就诊(第1页)
前阵子的回春是假象,树正准备抽芽,被一场莫名其妙的雨夹雪劝退。卢笙早上七点下夜班,我在约定地点等她,她也跟这个天儿似的,摔门上车,气生得莫名其妙。
“豆浆,煎饼,刚从食堂买的,吃完再走。”她甩给我,这几天我们没发过文字也没说过话,估计我那天驳她面子不开心了。

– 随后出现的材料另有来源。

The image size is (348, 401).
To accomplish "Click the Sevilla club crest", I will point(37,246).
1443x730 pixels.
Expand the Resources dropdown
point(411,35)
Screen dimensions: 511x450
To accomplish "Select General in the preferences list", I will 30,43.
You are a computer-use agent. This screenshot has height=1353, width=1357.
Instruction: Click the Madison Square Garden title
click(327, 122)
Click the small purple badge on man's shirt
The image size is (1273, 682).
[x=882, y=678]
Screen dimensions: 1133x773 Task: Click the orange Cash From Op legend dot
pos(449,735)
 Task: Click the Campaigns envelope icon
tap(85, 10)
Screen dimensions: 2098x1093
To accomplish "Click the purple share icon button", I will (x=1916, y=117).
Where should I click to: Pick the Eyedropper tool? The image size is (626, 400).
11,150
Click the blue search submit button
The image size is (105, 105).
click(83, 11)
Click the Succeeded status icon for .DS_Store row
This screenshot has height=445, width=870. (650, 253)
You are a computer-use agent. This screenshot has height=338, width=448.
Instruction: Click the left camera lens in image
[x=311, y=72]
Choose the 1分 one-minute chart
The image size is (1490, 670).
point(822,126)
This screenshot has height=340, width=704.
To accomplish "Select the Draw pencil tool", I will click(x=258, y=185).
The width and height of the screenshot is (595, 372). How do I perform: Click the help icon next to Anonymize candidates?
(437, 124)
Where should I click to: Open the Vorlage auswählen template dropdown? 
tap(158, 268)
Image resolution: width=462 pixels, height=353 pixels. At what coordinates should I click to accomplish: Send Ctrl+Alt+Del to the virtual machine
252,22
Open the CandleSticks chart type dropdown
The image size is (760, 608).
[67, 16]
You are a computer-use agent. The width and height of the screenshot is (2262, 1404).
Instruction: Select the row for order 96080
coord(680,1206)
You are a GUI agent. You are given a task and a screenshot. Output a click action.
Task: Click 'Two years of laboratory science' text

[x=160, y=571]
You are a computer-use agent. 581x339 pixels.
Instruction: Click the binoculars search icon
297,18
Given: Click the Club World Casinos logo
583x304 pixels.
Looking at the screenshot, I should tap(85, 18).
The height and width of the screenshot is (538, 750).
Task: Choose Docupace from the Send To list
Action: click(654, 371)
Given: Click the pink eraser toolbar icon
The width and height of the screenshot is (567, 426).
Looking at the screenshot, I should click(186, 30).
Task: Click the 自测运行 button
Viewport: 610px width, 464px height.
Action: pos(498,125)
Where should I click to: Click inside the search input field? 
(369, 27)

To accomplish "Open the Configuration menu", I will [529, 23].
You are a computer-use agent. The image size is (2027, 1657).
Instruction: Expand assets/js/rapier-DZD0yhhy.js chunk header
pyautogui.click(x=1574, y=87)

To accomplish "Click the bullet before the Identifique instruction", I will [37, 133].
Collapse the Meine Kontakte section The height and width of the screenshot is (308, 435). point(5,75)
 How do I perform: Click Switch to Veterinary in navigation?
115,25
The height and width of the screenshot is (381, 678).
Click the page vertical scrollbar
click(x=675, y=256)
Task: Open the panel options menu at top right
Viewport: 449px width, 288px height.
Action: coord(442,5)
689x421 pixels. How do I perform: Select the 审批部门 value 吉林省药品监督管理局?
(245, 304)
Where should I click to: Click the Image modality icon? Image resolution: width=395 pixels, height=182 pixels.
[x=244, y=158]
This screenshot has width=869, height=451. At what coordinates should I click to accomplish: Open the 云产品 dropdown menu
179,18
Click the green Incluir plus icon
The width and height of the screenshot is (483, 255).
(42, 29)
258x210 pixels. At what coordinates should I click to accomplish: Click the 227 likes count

食堂煎饼大,我俩分食,先给她咬,她不情愿张嘴等我喂。
发尾还没吹干,我加大暖风,“反正一会儿要去医院脏,回家再洗多好。”
“我怕你在车上就等不及。”她嚼着食物想都没想答。
“我……”我笑了,“我倒是也没这么急。”
“你以前都这么急,哪会等我走过来,恨不得把我塞进车里。”她不挑食,就是不爱吃香菜,特意挑没有的地方咬。也不看我,就盯着吐出来的烂香菜叶子抱怨。
一口豆浆顺开我干涩的喉咙,“你是觉得我怠慢你了?我们之间不是要靠这种事来衡量感情吧?”
她不说话也不吃了,自顾自扣上安全带划拉手机。
“卢笙,你确定一大早就要跟我闹别扭吗?”我把她吃剩的东西几口解决掉,不管不顾顺车窗扔出去。
“苏卿宇你能不能有点儿素质,别成心找不痛快。”
她下车捡垃圾,我也下去,靠在副驾车门上看她远远走到垃圾桶又远远走回来。她总是穿得很单薄,不爱穿秋裤,头发吹不干,裹个大围巾了事。
她以为我要给她开门便站定等着,我直接扯她入怀,“就喜欢这样是吗?”
“苏卿宇!”她低沉沉地吼我推我,“医院门口这么多人看着呢,你抽什么疯啊。”
我抽疯?不是塞车里么,我如她所愿,我的车以后排空间大著称不知道么。说来也巧,当初买X5的时候可没想这些有的没的。
我倾身压过去,忙碌的早晨谁也不会注意到挡在坐子后的两个人。
我径直啮住她的唇,反复折磨,她偏头躲开,“别他妈用吃了香菜的嘴亲我。”
“不吃你还放,贱的?”我掐她脖子的手逐渐用力。
“他妈的白眼狼爱吃香菜!”她一手拽我手腕一手抵着我身子,但无法逃脱我强迫她接受我的吻。
我过去有这么急么,我的理智呢?
卢笙的嘴被堵得严丝合缝叫不出来,只能偶尔逸出两声低吟。我松手的刹那她咳得厉害,大口呼吸才找回意识,“别,别闹,没感觉呢。”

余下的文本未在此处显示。